Pfc. Bradley Manning, who leaked documents to WikiLeaks, acquitted of aiding the enemy

Pvt. Bradley Manning has just been acquitted by a military judge on a charge of aiding the enemy by leaking sealed documents to WikiLeaks. However, he was convicted of other Espionage Act violations.

Manning had admitted to leaking documents to the website, which aims to expose government secrets from around the world. According to The New York Times, the documents he gave WikiLeaks include videos of civilians being killed by military strikes and incident reports from the wars in Afghanistan and Iraq. He also leaked 250,000 diplomatic cables and dossiers on prisoners in Guantanamo Bay.

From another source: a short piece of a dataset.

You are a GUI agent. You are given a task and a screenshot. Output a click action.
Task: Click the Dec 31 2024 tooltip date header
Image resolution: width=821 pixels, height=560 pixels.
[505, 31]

Manning did plead guilty on lesser charges that could land him in prison for up to 20 years, but the government still decided to pursue charges of aiding the enemy and violations of the Espionage act. Col. Denise Lind presided over the case as Manning requested to be tried without a jury.

According to USA Today, Lind acquitted him on the aiding the enemy charge, which carried a life sentence without parole. Still, she convicted him on five counts each of espionage and theft.

Manning, who was a low-level intelligence analyst before he leaked the documents, has been in military prisons since 2010.

WikiLeaks’ Julian assange told CNN that if Manning was convicted, “the precedent will be set where if you give information to a publisher, to a journalist, and they publish, then anyone in the world can read it, and the U.S. military is saying that means the enemy can be aided because al Qaeda, for example, could read that information.”